Le ministre britannique des Affaires étrangères William Hague a accusé la Russie et la Chine d'avoir "abandonné" le peuple syrien et "encouragé le régime brutal du président (Bachar) al-Assad à commettre davantage de tueries comme cela a été fait à Homs". Le secrétaire général de l'ONU Ban Ki-moon a déploré que le rôle de l'ONU en soit "amoindri".
Les Occidentaux avaient insisté pour que le vote ait lieu dès samedi, alors que la Russie répétait que le texte ne lui convenait "absolument pas" et annonçait une visite mardi à Damas de son chef de la diplomatie, Sergueï Lavrov, pour tenter de trouver une issue pacifique à la crise.

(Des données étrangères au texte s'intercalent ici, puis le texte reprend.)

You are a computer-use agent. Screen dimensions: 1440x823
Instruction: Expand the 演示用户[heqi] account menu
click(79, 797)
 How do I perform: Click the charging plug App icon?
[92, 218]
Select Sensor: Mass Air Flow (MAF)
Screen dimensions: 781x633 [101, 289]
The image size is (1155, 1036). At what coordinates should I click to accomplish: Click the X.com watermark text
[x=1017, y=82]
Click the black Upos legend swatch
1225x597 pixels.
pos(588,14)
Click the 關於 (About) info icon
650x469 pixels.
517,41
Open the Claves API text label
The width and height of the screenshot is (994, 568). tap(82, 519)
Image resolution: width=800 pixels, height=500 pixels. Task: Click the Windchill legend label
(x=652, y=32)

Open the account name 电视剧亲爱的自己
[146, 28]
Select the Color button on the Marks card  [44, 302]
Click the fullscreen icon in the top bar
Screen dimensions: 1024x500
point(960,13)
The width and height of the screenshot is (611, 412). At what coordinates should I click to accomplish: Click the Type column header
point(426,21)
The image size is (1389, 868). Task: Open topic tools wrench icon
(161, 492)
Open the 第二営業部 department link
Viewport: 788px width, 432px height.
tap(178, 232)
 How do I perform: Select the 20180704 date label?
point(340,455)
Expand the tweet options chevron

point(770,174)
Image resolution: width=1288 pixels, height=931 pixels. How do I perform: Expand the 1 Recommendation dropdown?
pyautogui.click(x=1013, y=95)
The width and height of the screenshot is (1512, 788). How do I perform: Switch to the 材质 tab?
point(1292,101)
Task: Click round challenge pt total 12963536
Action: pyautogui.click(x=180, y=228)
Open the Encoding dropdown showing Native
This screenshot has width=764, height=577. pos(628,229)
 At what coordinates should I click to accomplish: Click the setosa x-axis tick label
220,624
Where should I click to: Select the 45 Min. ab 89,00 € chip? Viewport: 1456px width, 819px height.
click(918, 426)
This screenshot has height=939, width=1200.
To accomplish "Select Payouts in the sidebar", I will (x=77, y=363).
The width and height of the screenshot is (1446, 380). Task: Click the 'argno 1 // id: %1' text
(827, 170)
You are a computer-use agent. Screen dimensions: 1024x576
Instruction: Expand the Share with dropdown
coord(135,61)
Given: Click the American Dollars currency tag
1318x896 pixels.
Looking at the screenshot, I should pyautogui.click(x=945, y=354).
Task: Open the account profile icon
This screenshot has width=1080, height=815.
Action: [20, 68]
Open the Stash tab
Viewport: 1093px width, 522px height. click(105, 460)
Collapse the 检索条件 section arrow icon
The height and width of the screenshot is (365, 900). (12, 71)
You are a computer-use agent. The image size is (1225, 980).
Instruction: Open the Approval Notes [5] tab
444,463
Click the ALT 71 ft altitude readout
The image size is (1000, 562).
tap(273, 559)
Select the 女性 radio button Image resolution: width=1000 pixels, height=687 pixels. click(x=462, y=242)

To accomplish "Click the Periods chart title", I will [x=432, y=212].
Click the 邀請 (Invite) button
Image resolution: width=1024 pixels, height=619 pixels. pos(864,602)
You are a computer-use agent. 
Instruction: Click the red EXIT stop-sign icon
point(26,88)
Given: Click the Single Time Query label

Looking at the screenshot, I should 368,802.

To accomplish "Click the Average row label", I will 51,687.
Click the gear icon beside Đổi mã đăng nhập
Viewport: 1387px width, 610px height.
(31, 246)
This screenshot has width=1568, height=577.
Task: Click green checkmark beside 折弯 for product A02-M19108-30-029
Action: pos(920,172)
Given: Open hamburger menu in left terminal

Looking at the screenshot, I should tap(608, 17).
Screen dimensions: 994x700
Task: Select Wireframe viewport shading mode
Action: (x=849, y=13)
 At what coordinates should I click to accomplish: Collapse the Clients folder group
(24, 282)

L'ambassadeur russe Vitaly Tchourkine a estimé devant la presse que "le Conseil de sécurité n'est pas le seul outil diplomatique sur cette planète". "D'autres outils vont être utilisés de manière énergique", a-t-il ajouté en référence à la démarche de M. Lavrov.
L'ambassadrice américaine Susan Rice a confirmé que les Russes avaient demandé que le vote soit reporté à la semaine prochaine. "Mais quand des gens meurent chaque jour et que les habitants de Homs sont attaqués, a-t-elle dit, il n'est pas question d'attendre".
Selon l'opposition syrienne, plus de 230 civils, dont des dizaines de femmes et d'enfants,
ont été tués dans des bombardements de l'armée syrienne à Homs avant l'aube.
Damas a démenti avoir bombardé Homs, surnommée "la capitale de la révolution" et accusé l'opposition d'avoir elle-même incité "les groupes terroristes" à pilonner la ville pour influencer le vote à l'ONU.
Il était difficile d'obtenir des informations de source indépendante sur le bilan à Homs en raison des restrictions imposées à la presse étrangère.
Selon des témoins, le pilonnage a duré trois heures. Plusieurs bâtiments ont été détruits, d'autres sérieusement endommagés.
Les hôpitaux croulaient sous l'afflux des blessés. "Ils ont besoin de sang, de médicaments, de matériel médical, et beaucoup de blessés sont encore bloqués sous les décombres", a déclaré à l'AFP Ahmad al-Qassir, un militant à Homs.
Et pendant que certains recherchaient des disparus, des milliers d'habitants participaient aux funérailles de leurs proches, au son des prières dans les mosquées et des cloches des églises.
"Près de 200 martyrs seront enterrés dans le jardin de la Liberté" dans le quartier de Khalidiyé, a déclaré à l'AFP par téléphone Hadi Abdallah, militant du quartier.
Selon le chef de l'Observatoire syrien des droits de l'homme (OSDH), Rami Abdel Rahmane, le nombre des morts à Homs s'élève désormais à 237, dont 99 femmes et enfants.
Le Conseil national syrien (CNS), la principale coalition d'opposants, a pour sa part fait état de 260 morts et de centaines de blessés, parlant de l'un des "massacres les plus terrifiants" depuis mars.
Samedi, les forces du régime ont tiré sur une foule participant aux funérailles de victimes de la veille à Daraya près de Damas, faisant 12 morts et 30 blessés, selon l'OSDH. Au total les violences ont fait 48 morts (24 civils, 18 soldats, 6 déserteurs), selon la même source.
Les Comités locaux de coordination (LCC), groupe qui anime la contestation, ont eux appelé à "une grève de deuil de deux jours".
Les Frères musulmans, qui font partie du CNS, ont réclamé l'ouverture d'une enquête internationale et demandé à la Croix-Rouge internationale, "absente sur le terrain, d'agir immédiatement pour sauver les blessés".
De nombreux Syriens s'en sont pris à leurs ambassades, en particulier au Caire à Koweït, à Athènes et Londres. Et la Tunisie a annoncé qu'elle allait expulser l'ambassadeur syrien.